You can certainly ask if they will keep the puppy for another week. They might say no, they might ask for a boarding fee, or they might say no problem. I don't know if staying with Mom but no littermates benefits sociliazation, but you might ask if all the other puppies will be picked up on the same day. At the very least I know some airlines won't fly puppies under 8 weeks, so if your litter has some puppies flying to their new home, yours would have siblings around for the extra time.


----------



## Ozkar (Jul 4, 2011)

the pup is now yours, there is no point argueing the where's and why fors of when a pup should leave a litter and talking to other owners etc.,,

At the end of the day, I have had pups from both ends of hte spectrum. ones at 5 weeks and other at 12. My ideal time is 8-9 weeks. But, I wouldn't get all hung up on ruining your pup just because he was weened early.

I would certainly ask the breeder if the pup could stay till 8 weeks if possible. Sure, it misses out on sibling interaction if the other pups are all gone, but it also gains an additional two weeks of mum teaching it things. And let me tell you, mums are way better at teaching pups than we are. After all, would you follow your pup around and lick it's bits till it weed or pood? Then mop up any spills on the floor? 

However it turns out, I wish you all the best with your pup and hope he/she is healthy and turns out to be the best family member you could hope for. Oh...and one last thing.....don't let me hear of you telling me that pup sleeps outside. I'm likely to hop on a plane and come over and give you a right good spanking!! They are family members OK!!!!


----------



## ringo (Jan 22, 2012)

I took my willow home at 7 weeks, she's now 10 weeks and perfect in everyway. ;D shes changed so much in 3 weeks its amazing


----------



## Aimless1 (Sep 25, 2011)

Ozkar said:


> the pup is now yours,



Ohohraptor put down a deposit but the pup is not his until he accepts it. He can change his mind and decline the pup at any time until he brings it home. Depending on the guarantee, he may have further rights to decline the pup. He may or may not lose the deposit (typically $100 US).

Although I personally agree that waiting until they are about 10 weeks is best, I relented and brought Nitro home at 8 weeks. This did not prove to be a deal breaker with the breeder who still disagrees with me. She is a member of the 49 day club. She gladly kept Nitro an extra week Alls well that ends well

The real problem is there is not good science behind any of this. Different studies have shown different things. Probably no financial incentive for any one to do a well run study to help settle this discussion of the right age to bring a pup home.


----------



## Ozkar (Jul 4, 2011)

A1, I was more refering to the emotional attachements more than the lagalities of the situation


----------



## Aimless1 (Sep 25, 2011)

I must be wired differently. Until I actually see the puppy and he/she passes muster, I really don't have any attachment. Excited? sure. Attached? Not on your life. If Nitro had been "defective" I would have passed in a heart beat.

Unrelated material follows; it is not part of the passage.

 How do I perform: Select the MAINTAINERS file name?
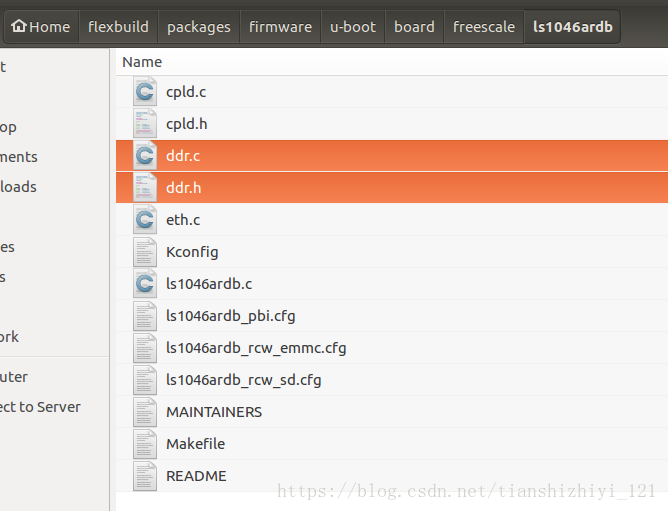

Kind of like visiting other dogs. Love to see them, hang with them, play with them. But I don't have any emotional attachment. Once they become part of my life they are FAMILY .


----------



## Mischa (Feb 17, 2010)

Aimless1 said:


> The real problem is there is not good science behind any of this. Different studies have shown different things. Probably no financial incentive for any one to do a well run study to help settle this discussion of the right age to bring a pup home.


That's a very good point.

I personally believe in the 8-12 week socialization period, and think it's best to bring the pup home right at the beginning of that period to maximize the time you have to introduce them to important people, places, and things.

That being said, my opinion is based on articles I've read on the internet that may or not be based on scientific fact.


----------



## anne_wilcrest (Oct 20, 2011)

I too feel that 6 weeks is just too early. If you do go forward with the arrangement I'd be concerned that the breeder wouldn't be going through the trouble of socializing the pup to new stimuli since it would just be your one lone pup and the mother...

Even then, I'd want to know:
Will the pup be with his/her mother the entire time?
Will he/she be familiarized with a/your crate?
Will the puppy be socialized and exposed to new experiences/people during this time?

with regards to pick up timing, I found this thread helpful:
http://www.vizslaforums.com/index.php/topic,2899.msg19399.html#msg19399

There are a lot of good reasons to wait til a pup is a little older, however, because of the special circumstances - your pup being the exception to this breeders' practice, I would advise you to look into exactly how your pup will be cared for during this crucial socialization period.

I think if the breeder isn't doing all the socialization leg work and you're committed to getting this pup, from this litter, pick him/her up and do extensive socialization yourself. 
Make sure you look into puppy socials in your area too.

...I'd still prefer my pup to learn this in the liter, personally.


----------



## datacan (May 15, 2011)

http://www.vizsladogs.com/ARTICLES/whatage.htm

taken from here http://www.vizsladogs.com/

my take:
6 weeks is too soon. 10 weeks or even 14 weeks better but pup may be too dogie and not best for inexperienced owners.


----------